Cap clouds, as the name denotes, look like the mountain peak is wearing a cap. If the cloud region over a summit becomes elongated downwind, the resulting cloud is termed a banner cloud. They form as stated above when the wind ascending a mountain flank reaches the condensation level, which is below the mountain summit. These clouds may form a cumulus-type cloud if the rise in the air continues due to instabilities. Often, however, the cap cloud takes the form of a small, stratus-like cloud with soft edges and little definition within.
The interesting feature of cap clouds is that they remain fairly stationary over the summit rather than drifting off downwind as the higher clouds in the general synoptic flow above them do. This feature is due to the subsiding of the air on the lee of the summit down to an altitude below the condensation level. The air forming the cloud continues to move, and in effect, the cloud we see is not one cloud but an everchanging one in a constant cycle of rebirth and dissipation. A cap cloud may remain over a summit all day, only dissipating with the ceasing or shifting of the ascending wind.
Perhaps the most spectacular of mountain clouds are the lenticular clouds. The technical “species” name for these clouds is lenticular cumulus which can be further defined into altocumulus standing lenticularis, stratocumulus standing lenticularis, and cirrocumulus standing lenticularis. These are similar in formation to the cap cloud, but may form just at the summit or some altitude above. They are characterized by their distinctive shape and strong outline, often showing a layering pattern like a stack of flapjacks. Their name derives from their shape’s resemblance to a lens. They appear in stable atmospheric layers above the mountains which cap their vertical extent.
Like the cap clouds, they do not move from their places over a mountain but are constantly being reborn as the air moves through the region of atmosphere where they reside.
Lenticular Clouds over the Inyo Mountains, California
Photo by David Embrey
Photo by Peter Murray
Photo by Tim Thompson
One summit that appears to form lenticular clouds of outstanding shape and colors is Mt Rainer near Seattle in Washington State. This volcanic peak stands out among the surrounding summits, as does its neighbors Mt Hood and Mt Baker, Mt St Helens and Mt Shasta.

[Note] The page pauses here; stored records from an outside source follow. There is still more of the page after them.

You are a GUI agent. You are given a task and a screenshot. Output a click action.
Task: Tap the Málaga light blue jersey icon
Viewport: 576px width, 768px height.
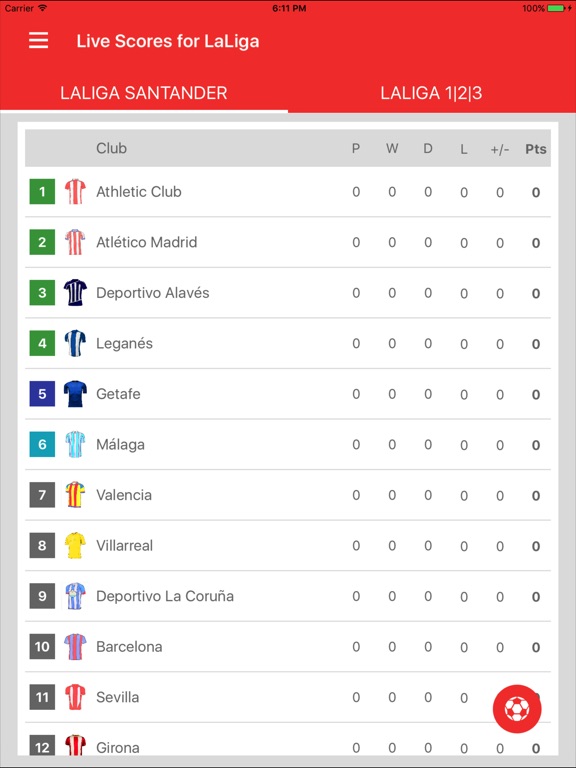click(x=75, y=444)
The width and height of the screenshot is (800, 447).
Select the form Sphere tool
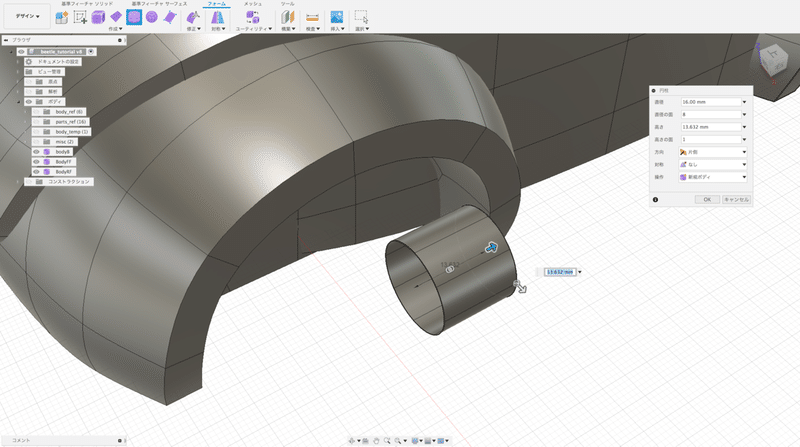[x=151, y=17]
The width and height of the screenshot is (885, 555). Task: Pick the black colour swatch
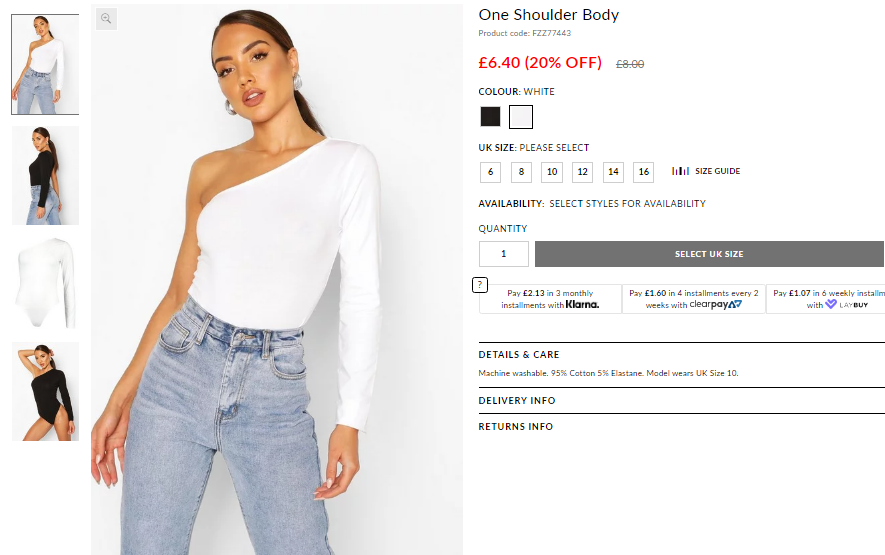(490, 117)
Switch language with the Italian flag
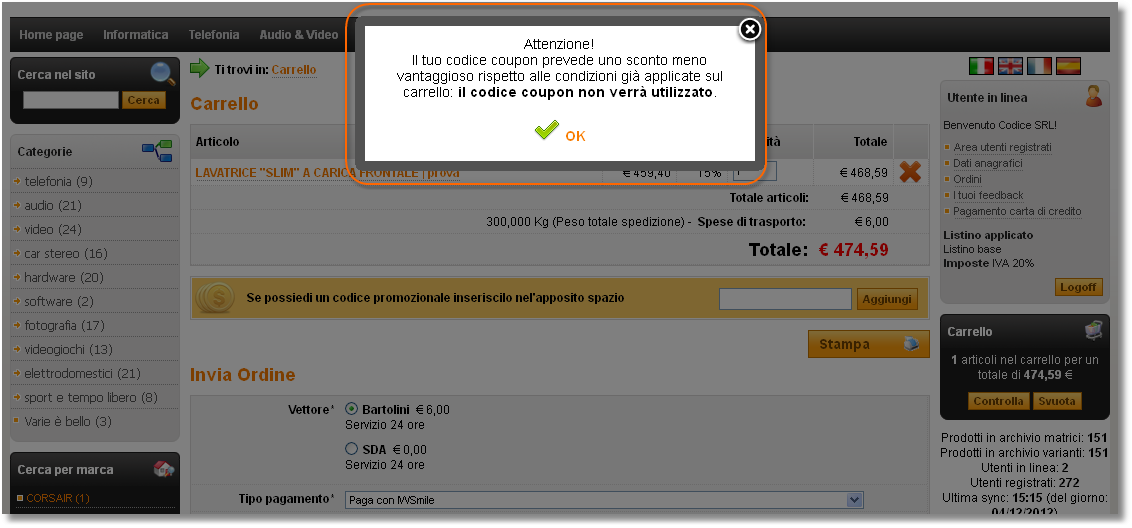Viewport: 1132px width, 528px height. 981,66
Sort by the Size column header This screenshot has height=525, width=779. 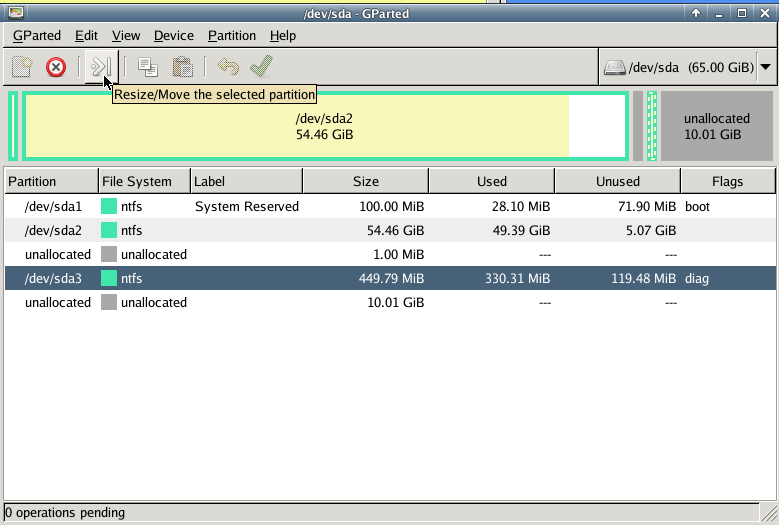point(366,181)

If the airstream moving over a mountain summit rises to its condensation level near the peak and then drops below rather rapidly on the leeside, we see the cap, banner or lenticular formations as singular entities. But at times, when the airstream passes over the ridge/summit, the mountain range acts an obstacle to induce a wave pattern downwind, similar to the standing wave pattern caused by rocks or logs in a water stream.
As the diagram above shows, the air moving through the wave pattern rises and falls several times downwind of the ridge line and a series of individual clouds or lines of clouds form in the air. The cloud/line is located in the region of atmosphere where the air rising in the wave crest is above its condensation level while they dissipate as the air descends into the wave trough leaving clear air between the successive clouds. Such clouds are termed lee or wave clouds. Lee/wave clouds can often be caught by satellites as they traverse mountain ridges. In such images, one can readily see the similarity to waves approaching the beach.
My stroke had one positive effect on me. I rediscovered by eye for clouds and through this piece will keep my eyes focused more on the mountain peaks that surround my home. With the warm weather of spring, I will be taking more walks with my eyes to the sky-mountain transition zone. Who knows, perhaps this will improve my painting stroke when I add clouds to my mountainscapes.